Prolonged exposure to benzene, a prevalent volatile organic compound (VOC), at concentrations found in smoke, triggers hyperglycemia, and inflammation in mice. Corroborating this with existing epidemiological data, we show a strong correlation between environmental benzene exposure and metabolic impairments in humans. To uncover the underlying mechanisms, we employed a controlled exposure system and continuous glucose monitoring (CGM), revealing rapid blood glucose surges and disturbances in energy homeostasis in mice. These effects were attributed to alterations in the hypothalamic transcriptome, specifically impacting insulin and immune response genes, leading to hypothalamic insulin resistance and neuroinflammation. Moreover, benzene exposure activated microglial transcription characterized by heightened expression of IKKß/NF-κB-related genes. Remarkably, selective removal of IKKß in immune cells or adult microglia in mice alleviated benzene-induced hypothalamic gliosis, and protected against hyperglycemia. In summary, our study uncovers a crucial pathophysiological mechanism, establishing a clear link between airborne toxicant exposure and the onset of metabolic diseases.

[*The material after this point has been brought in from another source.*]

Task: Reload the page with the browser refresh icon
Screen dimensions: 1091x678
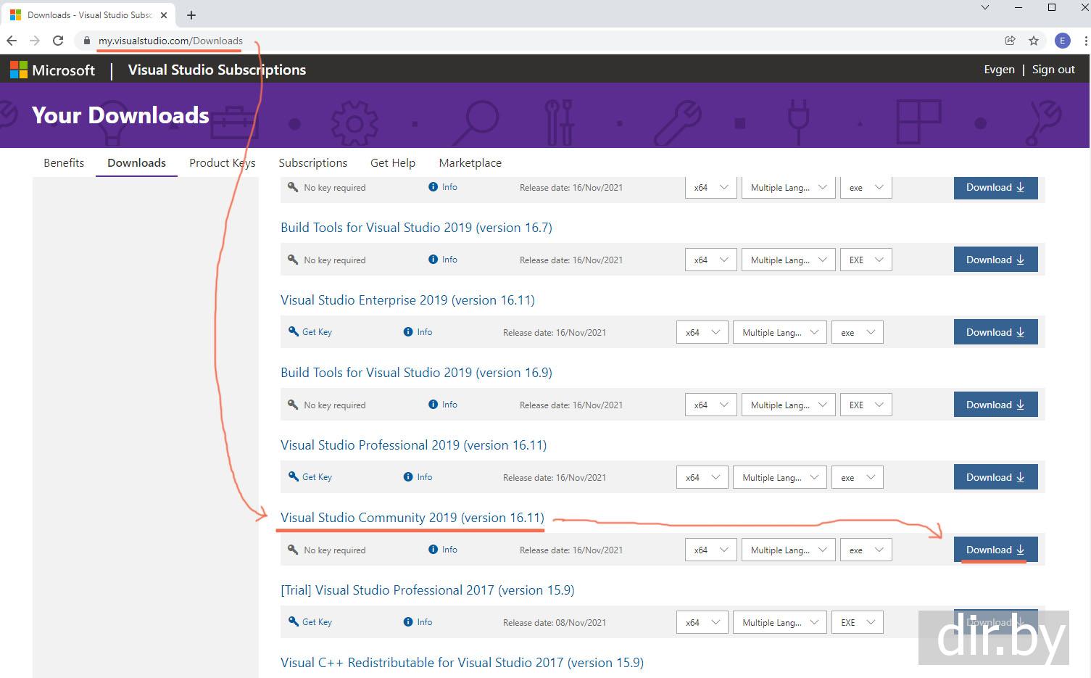Action: [58, 41]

Acarbose protects from central and peripheral metabolic imbalance induced by benzene exposure.

Benzene is a well-known human carcinogen that is one of the major components of air pollution. Sources of benzene in ambient air include cigarette smoke, e-cigarettes vaping, and evaporation of benzene containing petrol processes. While the carcinogenic effects of benzene exposure have been well studied, less is known about the metabolic effects of benzene exposure. We show that chronic exposure to benzene at low levels induces a severe metabolic imbalance in a sex-specific manner, and is associated with hypothalamic inflammation and endoplasmic reticulum (ER) stress. Benzene exposure rapidly activates hypothalamic ER stress and neuroinflammatory responses in male mice, while pharmacological inhibition of ER stress response by inhibiting IRE1α-XBP1 pathway significantly alleviates benzene-induced glial inflammatory responses. Additionally, feeding mice with Acarbose, a clinically available anti-diabetes drug, protected against benzene induced central and peripheral metabolic imbalance. Acarbose imitates the slowing of dietary carbohydrate digestion, suggesting that choosing a diet with a low glycemic index might be a potential strategy for reducing the negative metabolic effect of chronic exposure to benzene for smokers or people living/working in urban environments with high concentrations of exposure to automobile exhausts.